Re: Multiple RegEx Matches in a single string
by broquaint (Abbot) on May 14, 2003 at 15:09 UTC
    Assuming your BEGIN and END aren't nested
    use strict; use Data::Dumper; $_ = "10001 LONG RECORD\n BEGIN RECORD A, CODE B, TABLE C END \n NEXT\n STANDARD DATA 1 BEGIN CODE A, RECORD B END NEXT\n SHORT RECORD BEGIN TABLE B END NEXT\n STANDARD DATA 2 BEGIN CODE C, RECORD D, FILE END;"; my(@records) = m< \bBEGIN\b \s+ (.*?) \s+ \bEND\b >gx; print Dumper(\@records); __output__ $VAR1 = [ 'RECORD A, CODE B, TABLE C', 'CODE A, RECORD B', 'TABLE B', 'CODE C, RECORD D, FILE' ];
    As for your final question - firstly @recordSource was slurping in all the arguments returned from the split and secondly split won't work how you expect it to (unfortunately) so consort the docs. Here's what you want (although I'm using an array of arrays of arrays as that seems to map to your data better)
    HTH

    _________
    broquaint

      Nice presentation. But, depending on the details of the language being parsed, you may need to add an "s" modifier to that regex ... otherwise, BEGIN/END won't be recognized if it spans a newline.

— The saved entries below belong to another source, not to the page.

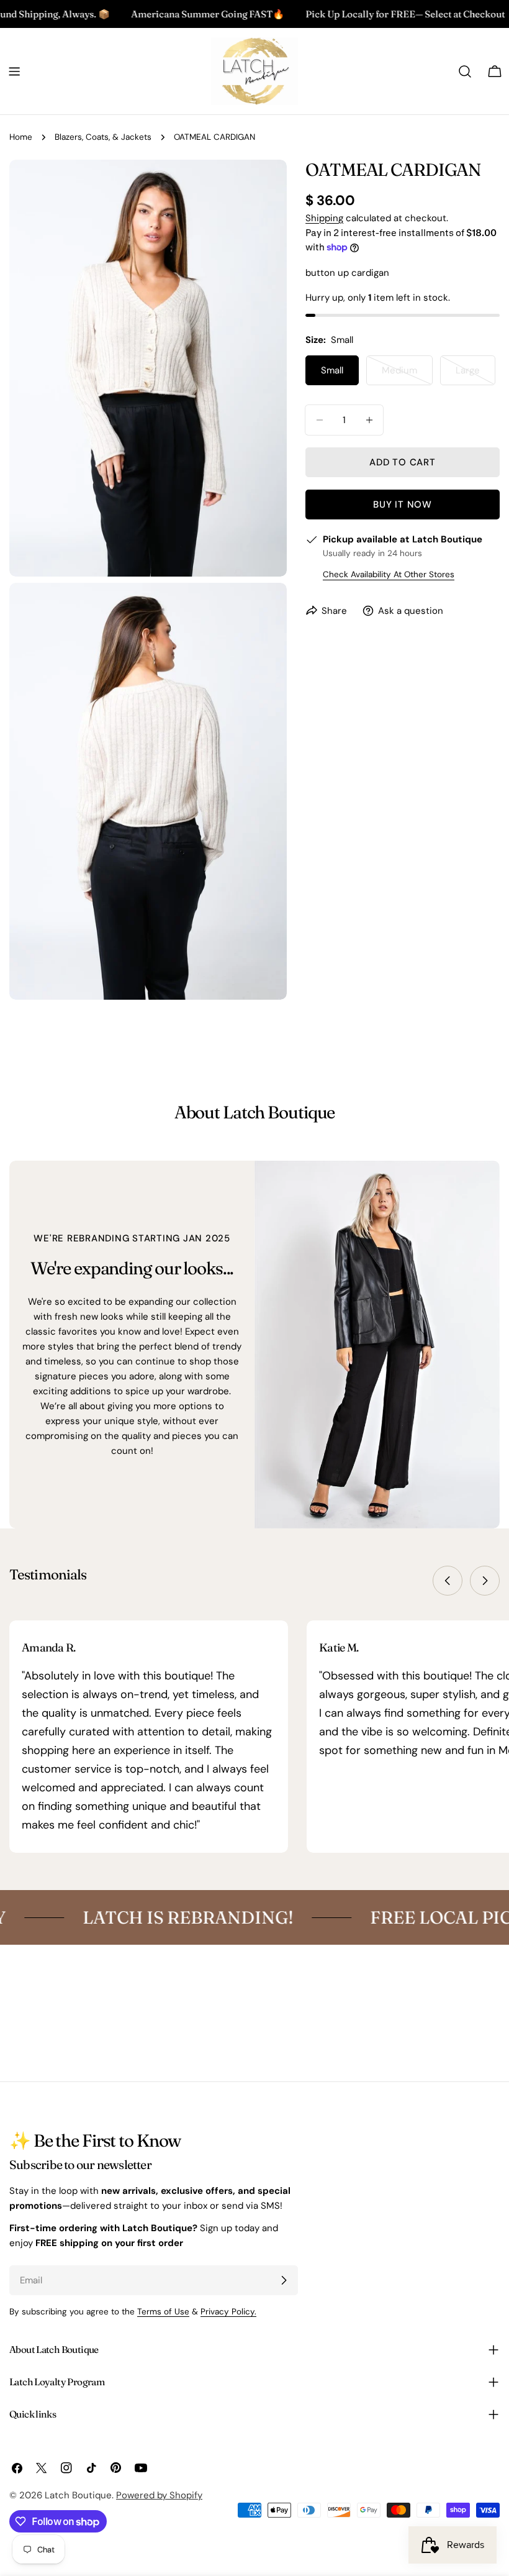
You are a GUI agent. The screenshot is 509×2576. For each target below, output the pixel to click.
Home (20, 137)
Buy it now (402, 504)
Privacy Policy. (228, 2311)
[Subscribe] (284, 2280)
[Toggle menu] (14, 71)
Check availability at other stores (388, 574)
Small (332, 370)
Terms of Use (163, 2311)
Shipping (324, 218)
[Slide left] (447, 1581)
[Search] (465, 71)
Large (475, 374)
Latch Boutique (78, 2495)
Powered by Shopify (159, 2495)
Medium (407, 374)
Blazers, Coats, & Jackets (103, 137)
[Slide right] (485, 1581)
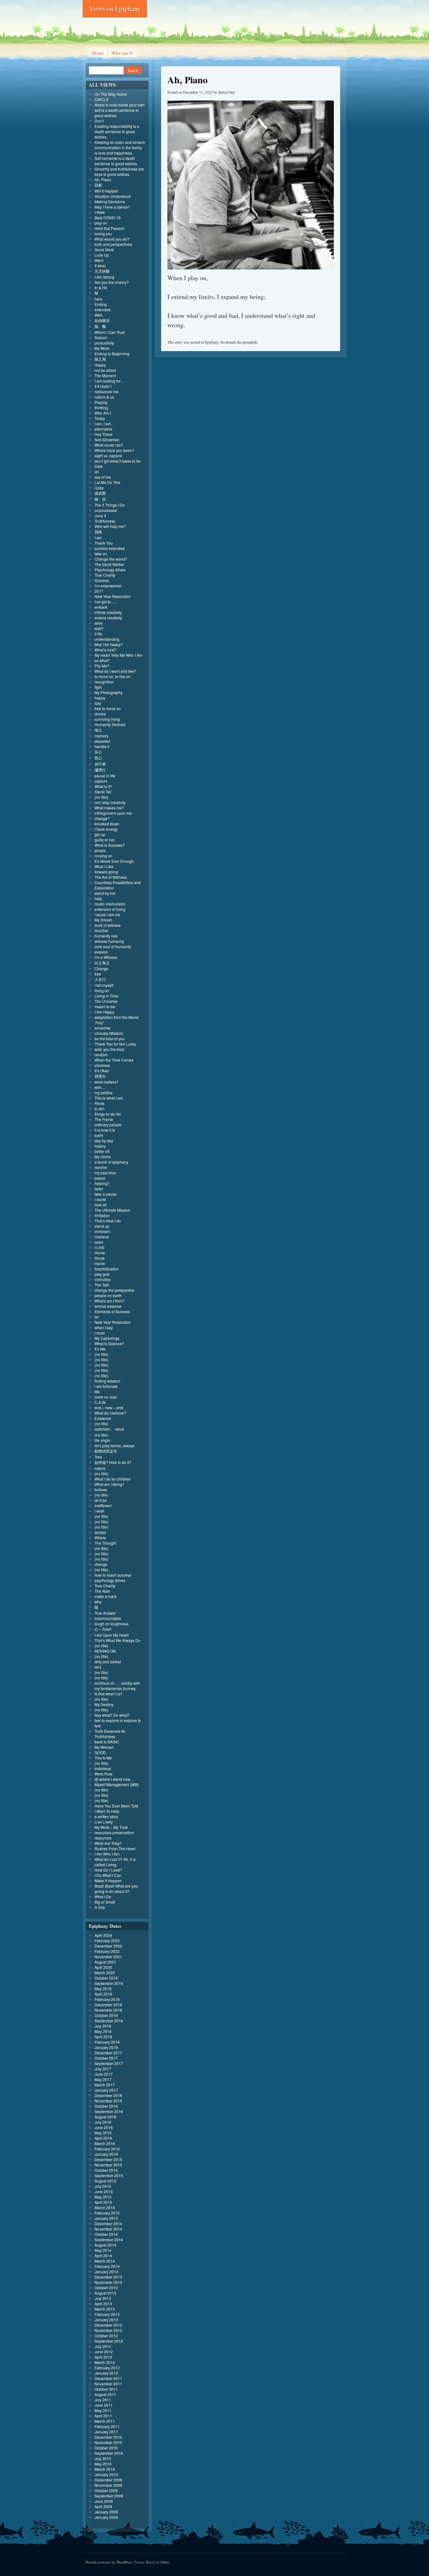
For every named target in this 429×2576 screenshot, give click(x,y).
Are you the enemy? (112, 282)
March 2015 (105, 2207)
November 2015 (108, 2164)
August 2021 (105, 1962)
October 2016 (106, 2106)
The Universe (106, 1001)
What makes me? (109, 807)
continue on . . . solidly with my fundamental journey (117, 1685)
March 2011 (105, 2421)
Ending (101, 304)
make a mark (106, 1596)
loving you (103, 233)
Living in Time (106, 995)
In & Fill (101, 287)
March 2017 (105, 2084)
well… (100, 1087)
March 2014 (105, 2261)
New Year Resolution (113, 596)
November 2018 (108, 2010)
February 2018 (107, 2042)
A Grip (100, 1907)
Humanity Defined (110, 724)
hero (98, 299)
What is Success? (110, 845)
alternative (103, 429)
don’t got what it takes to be (118, 461)
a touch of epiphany (111, 1162)
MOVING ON (105, 1651)
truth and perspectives (113, 244)
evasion (101, 951)
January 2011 (106, 2431)
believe (101, 1489)
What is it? (103, 786)
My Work (102, 348)
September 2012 (109, 2341)
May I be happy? (109, 644)
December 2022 (108, 1945)
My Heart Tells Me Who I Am (118, 655)
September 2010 (109, 2453)
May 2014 (103, 2250)
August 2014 (105, 2244)
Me (97, 1391)
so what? (102, 660)
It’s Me (100, 1348)
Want (99, 260)
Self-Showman (107, 439)
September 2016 (109, 2111)
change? (102, 818)
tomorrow (103, 1027)
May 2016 (103, 2132)
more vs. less (106, 1396)
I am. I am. (103, 423)
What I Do (103, 1896)
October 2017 (106, 2058)
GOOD (100, 1752)
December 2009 (108, 2479)
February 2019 (107, 1999)
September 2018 (109, 2020)
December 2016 (108, 2095)
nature (100, 1468)
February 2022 (107, 1951)
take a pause (106, 1194)
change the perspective (114, 1290)
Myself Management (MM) (117, 1784)
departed (102, 741)
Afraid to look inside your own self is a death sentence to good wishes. (120, 110)
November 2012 (108, 2330)
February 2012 (107, 2367)
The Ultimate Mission (112, 1210)
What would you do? (112, 239)
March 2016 (105, 2143)
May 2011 (103, 2410)
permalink (249, 342)
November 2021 (108, 1956)
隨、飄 (100, 326)
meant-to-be (105, 1006)
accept (100, 1532)
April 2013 (103, 2303)
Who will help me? (110, 526)
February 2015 (107, 2212)
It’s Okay (102, 1070)
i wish (99, 1511)
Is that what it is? (108, 1693)
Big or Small (105, 1902)
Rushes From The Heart (115, 1848)
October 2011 (106, 2389)
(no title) (101, 797)
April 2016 (103, 2138)
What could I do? (109, 445)
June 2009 (104, 2501)
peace (100, 1178)
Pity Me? (102, 665)
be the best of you (110, 1038)
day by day (104, 1140)
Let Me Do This (107, 482)
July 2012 (103, 2346)
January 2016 (106, 2154)
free (98, 973)
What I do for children (113, 1478)
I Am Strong (104, 277)
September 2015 (109, 2175)
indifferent (103, 1505)
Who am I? (122, 53)
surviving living (107, 719)
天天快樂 (102, 271)
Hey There (103, 434)
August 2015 (105, 2180)
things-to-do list (108, 1114)
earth (99, 1135)
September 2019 (109, 1983)
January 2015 (106, 2218)
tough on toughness (111, 1623)
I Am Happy (104, 1011)
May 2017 (103, 2079)
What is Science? (109, 1343)
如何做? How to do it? (113, 1462)
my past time (105, 1172)
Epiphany (212, 342)
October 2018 (106, 2015)
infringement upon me (113, 813)
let (97, 471)
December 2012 (108, 2325)
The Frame (104, 1119)
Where (100, 1537)
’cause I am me (107, 914)
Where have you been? (114, 450)
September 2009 (109, 2495)
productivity (104, 342)
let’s (98, 1667)
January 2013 (106, 2319)
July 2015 (103, 2186)
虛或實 (100, 493)
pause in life (105, 775)
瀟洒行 (100, 769)
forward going (106, 871)
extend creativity (108, 617)
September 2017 (109, 2063)
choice (100, 713)
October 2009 (106, 2490)
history (100, 1146)
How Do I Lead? (108, 1869)
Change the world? (111, 559)
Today (100, 418)
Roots (100, 1103)
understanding (107, 639)
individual (103, 1768)
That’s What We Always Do (117, 1640)
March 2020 (105, 1972)
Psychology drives (110, 569)
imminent (102, 1231)
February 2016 (107, 2148)
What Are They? (108, 1843)
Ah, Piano (103, 179)
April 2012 (103, 2357)
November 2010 (108, 2442)
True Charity (105, 575)
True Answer (105, 1613)
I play (99, 487)
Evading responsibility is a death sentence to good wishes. (117, 131)
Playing (101, 402)
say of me (103, 477)
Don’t (99, 120)
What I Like (104, 866)
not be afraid (105, 370)
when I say (104, 1327)
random (101, 1054)
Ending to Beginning (112, 353)
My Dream (103, 919)
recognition (104, 681)
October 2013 (106, 2287)
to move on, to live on (113, 676)
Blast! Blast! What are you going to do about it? (116, 1888)
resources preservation (114, 1832)
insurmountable (108, 1618)
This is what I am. (109, 1098)
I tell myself (104, 985)
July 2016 (103, 2122)
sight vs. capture (108, 455)
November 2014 (108, 2228)
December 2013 (108, 2277)
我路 (98, 531)
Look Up (102, 255)
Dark (99, 466)
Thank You (104, 543)
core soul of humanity (113, 946)
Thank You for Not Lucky (115, 1043)
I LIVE (100, 1247)
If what (100, 265)
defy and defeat (108, 1661)
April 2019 (103, 1994)
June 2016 (104, 2127)
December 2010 (108, 2437)
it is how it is (105, 1130)
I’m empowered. (108, 585)
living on (102, 990)
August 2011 (105, 2394)
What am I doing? (109, 1484)
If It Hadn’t (103, 386)
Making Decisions (110, 201)
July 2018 (103, 2026)
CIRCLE (102, 99)
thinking (101, 407)
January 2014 (106, 2271)
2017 (99, 591)
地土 (98, 729)
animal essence (108, 1306)
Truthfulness (105, 521)
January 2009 (106, 2511)
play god (102, 1274)
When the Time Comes (114, 1059)
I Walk (100, 212)
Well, (99, 315)
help (98, 898)
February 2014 (107, 2266)
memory (101, 735)
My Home (103, 1156)
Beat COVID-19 (108, 217)
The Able (102, 1591)
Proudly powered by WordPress (109, 2562)
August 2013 (105, 2293)
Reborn (101, 337)
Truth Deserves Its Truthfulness (110, 1733)
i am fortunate (106, 1386)
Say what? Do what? (112, 1715)
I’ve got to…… (106, 601)
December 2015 (108, 2159)
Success (102, 580)
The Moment (105, 375)
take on (101, 553)
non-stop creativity (110, 802)
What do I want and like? (115, 671)
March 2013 (105, 2309)
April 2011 (103, 2415)
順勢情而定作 (106, 1451)
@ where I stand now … (115, 1779)
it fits (98, 633)
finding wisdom (107, 1380)
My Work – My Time (111, 1827)
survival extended (110, 548)
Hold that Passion (110, 228)
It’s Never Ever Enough (114, 861)
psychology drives (110, 1580)
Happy (100, 364)
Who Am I (103, 413)
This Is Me (103, 1757)
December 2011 (108, 2378)
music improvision (110, 903)
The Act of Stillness (111, 877)
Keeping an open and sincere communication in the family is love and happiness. (120, 147)
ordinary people (108, 1124)
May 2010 (103, 2463)
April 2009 (103, 2506)
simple (100, 850)
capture (101, 781)
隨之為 (100, 358)
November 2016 (108, 2100)
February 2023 (107, 1940)
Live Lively (104, 1821)
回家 (98, 184)
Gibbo (165, 2562)
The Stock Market (109, 564)
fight (98, 687)
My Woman (104, 1747)
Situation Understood (113, 196)
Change (101, 968)
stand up (102, 1226)
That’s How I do (108, 1220)
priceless (102, 1065)
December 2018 (108, 2004)
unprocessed (106, 510)
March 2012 (105, 2362)
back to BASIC (107, 1741)
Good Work (104, 249)
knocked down (107, 823)
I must (100, 1332)
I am (98, 537)
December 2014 (108, 2223)
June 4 (100, 515)
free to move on (108, 708)
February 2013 (107, 2314)
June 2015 (104, 2191)
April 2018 (103, 2036)
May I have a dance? (112, 206)
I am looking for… (109, 380)
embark (101, 607)
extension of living (110, 909)
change (101, 1564)
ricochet (101, 930)
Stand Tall (103, 791)
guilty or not (104, 839)
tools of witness (108, 925)
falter (99, 1188)
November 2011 (108, 2383)
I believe (102, 1236)
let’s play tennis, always (115, 1445)
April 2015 (103, 2202)
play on (101, 223)
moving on (103, 855)
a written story (106, 1816)
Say (98, 703)
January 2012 (106, 2373)
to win (100, 1108)
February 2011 (107, 2426)
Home (98, 53)
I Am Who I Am (107, 1853)
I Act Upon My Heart (111, 1635)
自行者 (100, 763)
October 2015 (106, 2170)
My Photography (108, 692)
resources (103, 1837)
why (98, 1601)
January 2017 (106, 2090)
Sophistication (107, 1268)
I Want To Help (107, 1811)
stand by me (105, 893)
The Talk (102, 1284)
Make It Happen (108, 1880)
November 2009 (108, 2485)
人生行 (100, 979)
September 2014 (109, 2239)
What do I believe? (110, 1413)
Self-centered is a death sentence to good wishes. (116, 160)
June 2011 (104, 2405)
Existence (103, 1418)
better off (102, 1151)
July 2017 (103, 2068)
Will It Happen (106, 190)
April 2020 (103, 1967)
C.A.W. (100, 1402)
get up (100, 834)
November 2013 (108, 2282)
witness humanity (109, 941)
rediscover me (107, 391)
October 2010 (106, 2447)
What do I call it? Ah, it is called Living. (115, 1861)
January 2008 (106, 2517)
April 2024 (103, 1935)
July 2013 (103, 2298)
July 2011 (103, 2399)
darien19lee (226, 92)
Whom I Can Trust (110, 332)
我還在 (100, 1076)
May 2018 (103, 2031)
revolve (101, 1167)
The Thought (105, 1543)
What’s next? (106, 649)
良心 (98, 751)
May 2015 (103, 2196)
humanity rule (106, 935)
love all (101, 1204)
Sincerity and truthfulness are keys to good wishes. (119, 171)
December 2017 (108, 2052)
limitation (102, 1215)
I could (100, 1199)
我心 (98, 757)
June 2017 (104, 2074)
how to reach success (113, 1575)
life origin (102, 1440)
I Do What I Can (108, 1875)
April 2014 (103, 2255)
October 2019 (106, 1978)
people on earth (108, 1295)
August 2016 (105, 2116)
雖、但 (100, 499)
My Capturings (107, 1338)
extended (103, 309)
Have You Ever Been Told (116, 1805)
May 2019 (103, 1988)
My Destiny (104, 1704)
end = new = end (109, 1407)
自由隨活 (102, 320)
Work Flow (103, 1773)
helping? (102, 1183)
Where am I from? (110, 1300)
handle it (102, 746)
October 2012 (106, 2335)
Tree (98, 1456)
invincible (103, 1279)
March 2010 (105, 2469)
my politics (103, 1092)
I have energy (106, 829)
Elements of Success (112, 1311)
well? (99, 628)
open (99, 1242)
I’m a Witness (106, 957)
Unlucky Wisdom (109, 1033)
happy (100, 697)
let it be (101, 1500)
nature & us (104, 396)
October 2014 (106, 2234)
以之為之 (102, 962)
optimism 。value (109, 1429)
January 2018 (106, 2047)
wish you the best (109, 1049)
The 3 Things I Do (110, 505)
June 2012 (104, 2351)
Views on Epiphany (115, 8)
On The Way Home (111, 94)
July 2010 (103, 2458)
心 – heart (103, 1629)
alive (99, 623)
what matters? (106, 1081)
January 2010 (106, 2474)
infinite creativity (108, 612)
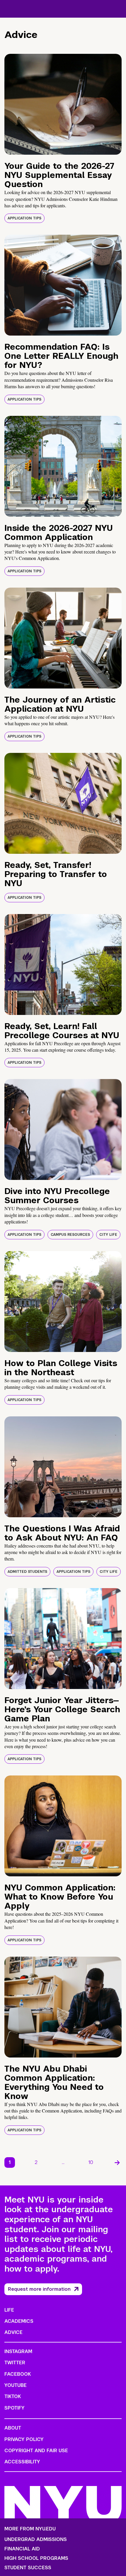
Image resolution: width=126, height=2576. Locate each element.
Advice (13, 2332)
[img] (63, 104)
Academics (18, 2321)
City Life (108, 1234)
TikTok (12, 2396)
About (12, 2428)
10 (90, 2162)
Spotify (14, 2408)
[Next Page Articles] (117, 2162)
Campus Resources (70, 1234)
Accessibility (22, 2462)
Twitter (14, 2363)
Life (9, 2310)
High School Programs (36, 2558)
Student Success (27, 2567)
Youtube (15, 2385)
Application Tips (24, 218)
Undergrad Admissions (35, 2539)
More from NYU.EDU (30, 2529)
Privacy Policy (24, 2439)
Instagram (18, 2351)
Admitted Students (27, 1571)
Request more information (39, 2289)
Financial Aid (22, 2549)
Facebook (17, 2374)
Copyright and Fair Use (36, 2450)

          -- Chip Salzenberg, Free-Floating Agent of Chaos

Re: Multiple RegEx Matches in a single string
by Fletch (Bishop) on May 14, 2003 at 15:27 UTC

    Insert quote about hammers and everything looking like nails here

    This is on the border of where you need to stop trying to use just regexen and write a proper parser (either by hand rolling your own or using something like Parse::RecDescent).